On Sat, 03 Jan 2004 14:43:02 -0800, Brion Vibber wrote:
Hi Brion,
thanks for this in-depth explanation! I'll add some comments regarding a possible squid integration:
Then the database is queried to see if the page exists and whether it's a redirect, and to get the last-touched timestamp.
If the client sent an If-Modified-Since header, we compare the given time against the last-touched timestamp (which is updated for cases where link rendering would change as well as direct edits).
Ah- so this would be the point to hook in for downstream cache invalidation (PURGE requests). Great news, then the timeout for anonymous views could be really high on the squids, practically static serving. Reallly fast...
if the browser doesn't advertise understanding gzip, we decompress it on the fly. (Note that this may affect benchmarks in comparison to actual browsers in use, I don't know.)
Squid would cache both the compressed and the decompressed page- Vary: Accept-Encoding, Cookie does this. It will most propably cache two or three variants of the Accept-Encoding value (Browsers differ in what they advertise).
A global cache epoch can be set on the server to invalidate all old cached pages (server
This would need a call to a wildcard purge for all languages.
and individual user accounts also have a cache epoch which is reset on login, when user options are changed, and when talk page notification comes on/off.

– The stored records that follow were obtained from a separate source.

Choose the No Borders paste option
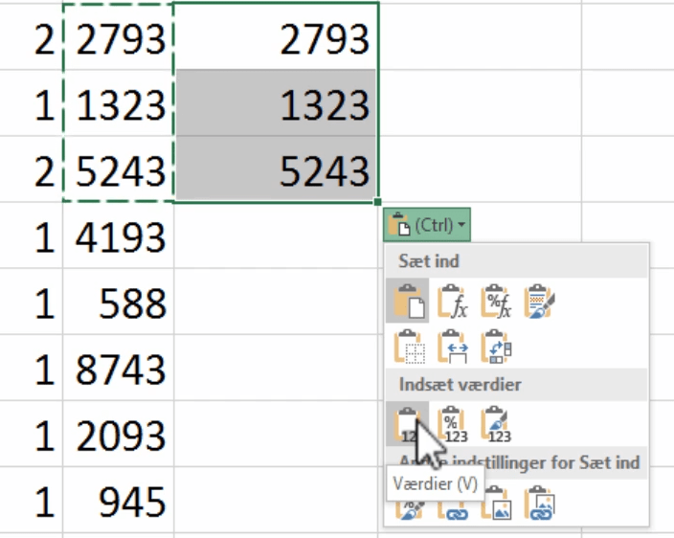The width and height of the screenshot is (674, 538). (x=408, y=347)
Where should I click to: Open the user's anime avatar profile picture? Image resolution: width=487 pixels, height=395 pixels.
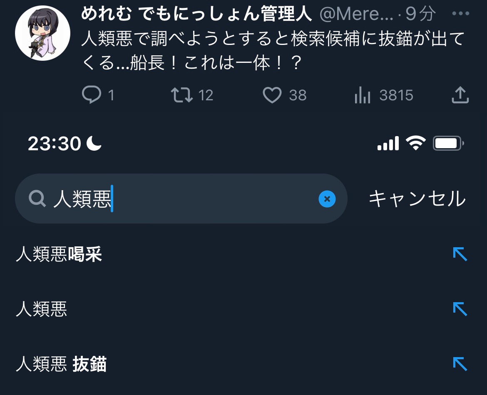pos(42,33)
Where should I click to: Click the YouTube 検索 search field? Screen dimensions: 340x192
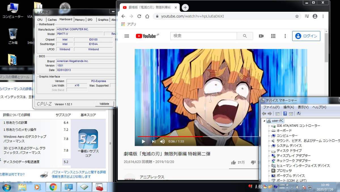pos(203,36)
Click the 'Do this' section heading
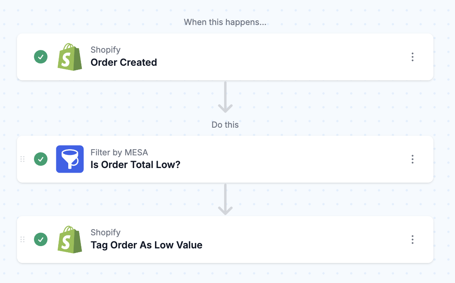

No squid caching here, no action.
If this is a redirect, old page view, diff, or printable view,
All these could most propably be cached as well. Squid caches the headers as well, so the redirect does what it's supposed to do. The printable view would need to be purged with the page, the others propably never change, i'm not shure.
Ideally we'd be putting cached data into memcached, which can run in-memory on the web server (or as a distributed cache over a web server cluster) without grinding down the disks. So far we use memcached just for some common data (localized messages, utf8 translation tables, interwiki prefix lookup) and login sessions.
Squid uses a freely configurable memcache (config options include size, max object size, different replacement algolorithms) by default- the bigger, the better for the disk and the better the speed of course.
What is the reason for sending a session cookie for anonymous users? User tracking? This collides with downstream caching (Vary: Cookie), so if this could be switched off the only issue would be solved.